Objective of the challenge
The objective of CONIC grand challenge was to develop algorithms that perform segmentation, classification and counting of 6 different types of nuclei within the current largest known publicly available nuclei-level dataset in computational pathology (CPath), containing around half a million labelled nuclei.
This challenge consists of two separate tasks:
Task 1: Nuclear segmentation and classification:
The first task requires to segment nuclei within the tissue, while also classifying each nucleus into one of the following categories: epithelial, lymphocyte, plasma, eosinophil, neutrophil or connective tissue.
Task 2: Prediction of cellular composition:
For the second task, predict how many nuclei of each class are present in each input image.
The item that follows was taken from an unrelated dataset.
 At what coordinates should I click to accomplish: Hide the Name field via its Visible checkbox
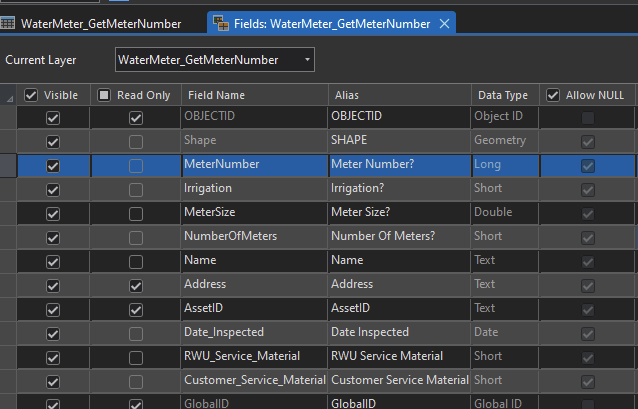53,262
The output of Task 1 can be directly used to perform Task 2, but these can be treated as independent tasks.
Introduction
Nuclear segmentation, classification, and quantification within H & E-stained histology images enable the extraction of interpretable cell-based features that can be used in downstream models in computational pathology (CPath). To help drive forward research and innovation for automatic nuclei recognition in CPath, The Colon Nuclei Identification and Counting (CoNIC) Challenge requires researchers to develop algorithms that perform segmentation, classification and counting of 6 different types of nuclei within the current largest known publicly available nuclei-level dataset in CPath, containing around half a million labelled nuclei.
Methods:
Datasets used
Lizard dataset was used for this challenge, which is currently the largest known publicly available dataset for instance segmentation in Computational Pathology. The dataset consists of Hematoxylin and Eosin-stained histology images at 20x objective magnification (~0.5 microns/pixel) from 6 different data sources.
For each image, an instance segmentation and a classification mask are provided. Within the dataset, each nucleus is assigned to one of the following categories:
- Epithelial
- Lymphocyte
- Plasma
- Eosinophil
- Neutrophil
- Connective tissue
Training set and methods
Lizard Datasets have 238 images of varying size, from where we extracted patches further.
- 204/238 images are used as the training images and 34/238 images are used as validation images.
- We have extracted 244*244 size patches with the overlap of random size between 150 to 200 for each image.
- We introduced mirror padding for edges to resize the patch images to 256*256 size.
- We have used Reinhard color Normalization at the patch level to state color variation challenge.
- We have also added H branch where H refers to Hematoxylin component.
In this case study, we aim to use the above unique characteristic of H&E stain as Hematoxylin-aware guidance for the segmentation network. To achieve this, we apply a color decomposition technique (Ruifrok et al., 2001) to decompose the Hematoxylin Component from the original RGB image. This approach is commonly utilized as a color normalization pre-processing in traditional methods due to its robustness of color inconsistency in the H&E stained WSI.
We assume that the grey level in each RGB channel is linear with light transmission rate T = I/I0, where I0 is the incident light, and I is the transmitted light. So, each specific stain will be characterized by a specific absorption factor c for the light in each of the three RGB channels. Then we can model the relationship between the among of stain and its absorption using Beer-Lambert’s Law (Parson, 2007).
Data augmentation techniques used are affine transformation, rotation, flipping and gaussian Blur. Some background less images are also introduced using the instance map label which contains only nuclei of different classes.
We used StepLR Scheduler to optimize the learning rate. Adam was used as an optimizer. Training was done in single split. Model is trained till 70 epochs after which we observed a constant loss rate.